Und schließlich: umgib dich mit guten Referenzen und mach das Zeichnen fröhlich, besonders mit den Kindern. Ein Poster an der Wand, eine Figur auf dem Schreibtisch, ein Heft in Reichweite: Je präsenter der Auslöser, desto mehr zeichnet man. Und wenn du diese Leidenschaft einem kleinen Fan schenken möchtest, strotzt unser Ratgeber zu den Spider-Man-Geschenkideen vor Ideen, um die Kreativität zu nähren. Zeichnen ist kein Wettbewerb, es ist ein Vergnügen, das mit jedem Bleistiftstrich wächst.
FAQ: deine Fragen zum Zeichnen von Spider-Man
Ab welchem Alter kann ein Kind Spider-Man zeichnen?
Schon ab 4 oder 5 Jahren mit der Chibi-Version, sehr vereinfacht, bei der alles von einem großen Kreis und zwei großen Augen ausgeht. Mit etwa 8 oder 9 Jahren kann ein Kind die Version mit Proportionen und Netz angehen, vorausgesetzt, man geht Schritt für Schritt vor. Das Wesentliche ist, die Schwierigkeit an das Alter anzupassen, damit das Ergebnis befriedigend bleibt und Lust macht, wieder anzufangen.
Wie gelingen die Augen der Maske, ohne sie zu verpatzen?
Das Geheimnis liegt in zwei Worten: Konstruktionslinien.
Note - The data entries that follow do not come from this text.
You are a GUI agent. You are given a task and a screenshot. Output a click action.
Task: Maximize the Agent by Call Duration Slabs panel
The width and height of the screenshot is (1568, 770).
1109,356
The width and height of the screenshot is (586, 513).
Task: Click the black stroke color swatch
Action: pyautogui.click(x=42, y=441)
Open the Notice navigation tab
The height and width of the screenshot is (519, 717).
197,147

Zeichne zuerst ein leichtes Kreuz auf das Gesicht, dann jedes Auge als Mandel, außen breit und zur Mitte hin spitz, nach oben geneigt. Die waagerechte Linie garantiert, dass sie auf gleicher Höhe sind. Erst danach umrandet man mit einem dicken schwarzen Strich und lässt das Innere schön weiß.
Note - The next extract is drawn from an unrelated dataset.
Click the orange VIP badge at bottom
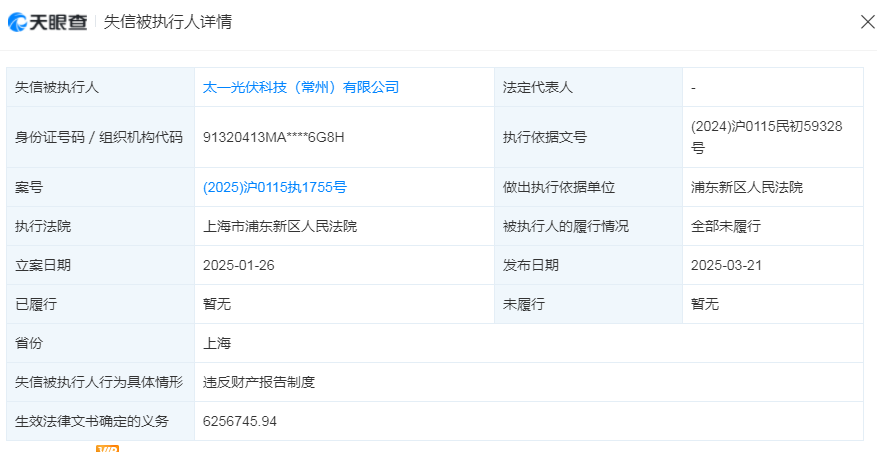 coord(107,448)
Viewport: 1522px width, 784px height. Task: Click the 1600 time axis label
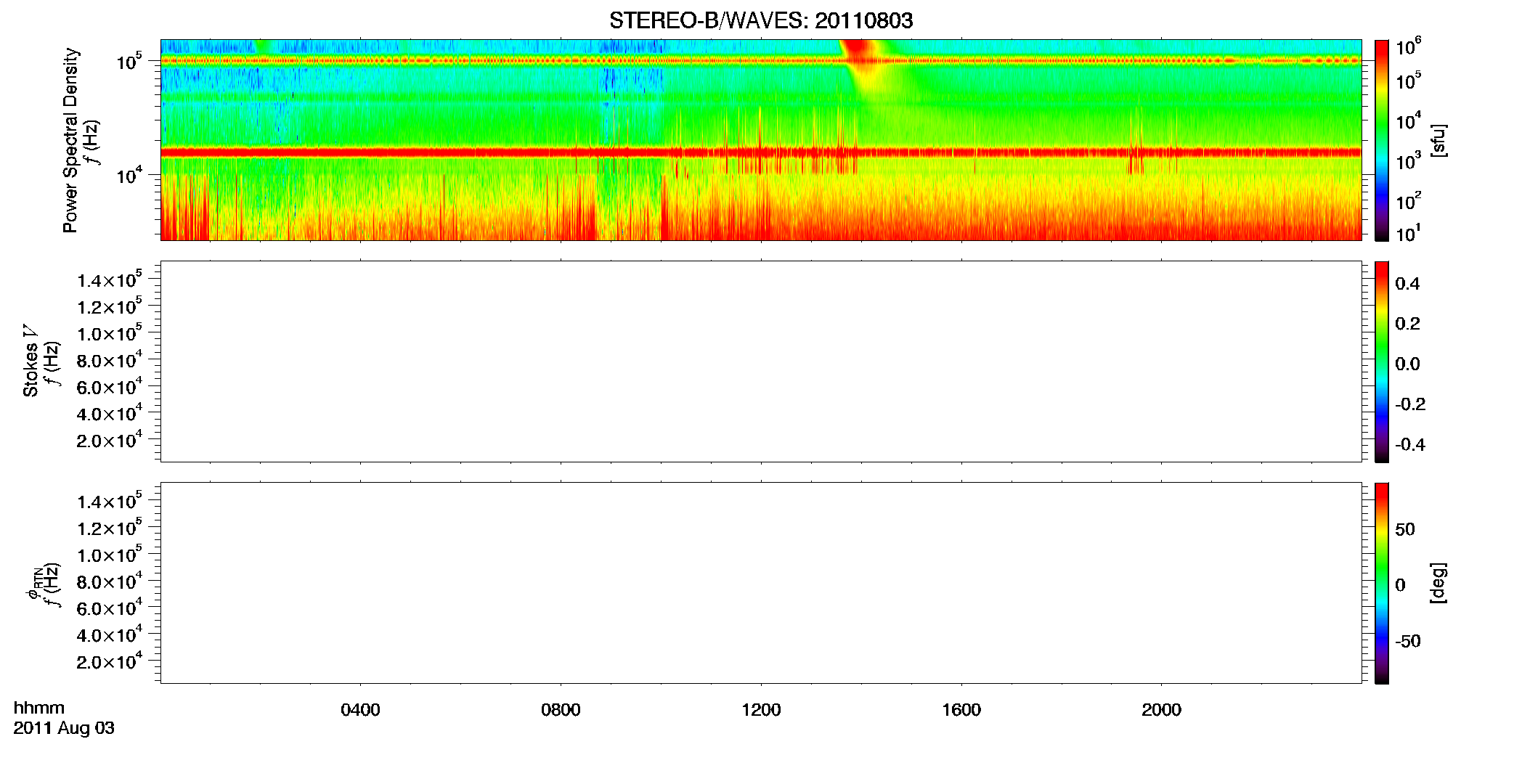pos(961,710)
Sollte man das Netz vor oder nach der Kontur zeichnen?
Immer danach. Man finalisiert zuerst die Silhouette und die Kontur der Figur, malt das Rot aus und fügt erst ganz zum Schluss das Netzmuster darüber hinzu. Die Linien müssen von einem Mittelpunkt strahlenförmig ausgehen, dann durch kleine geschwungene Bögen verbunden werden und sich vor allem an die Volumen des Körpers schmiegen, statt flach zu bleiben.
Welche Farben verwendet man für das klassische Kostüm?
Ein leuchtendes Rot und ein kräftiges Blau. Das Rot bedeckt den Kopf, die obere Brust, die Mitte des Rückens, die Hände und die Unterschenkel; das Blau nimmt die Seiten des Oberkörpers, die Arme und die Oberschenkel ein. Male von hell nach dunkel, in gleichmäßiger Richtung, und lass kleine weiße Glanzpunkte auf den gewölbten Zonen, um Tiefe zu geben.
Ich habe überhaupt kein Talent, kann ich es trotzdem schaffen?
Absolut, und das ist sogar die wichtigste Wahrheit dieses Ratgebers. Zeichnen ist keine Gabe, die einigen Auserwählten vorbehalten ist, es ist eine Methode, die man lernt, und eine Praxis, die man trainiert. Wenn du dem Schritt-für-Schritt-Aufbau folgst, jeden Tag ein bisschen zeichnest und deine Versuche aufbewahrst, um deine Fortschritte zu messen, wirst du Ergebnisse erzielen, die dich überraschen werden. Dein einziger Richter ist deine Zeichnung von gestern. Nimm einen Bleistift, lächle und leg los.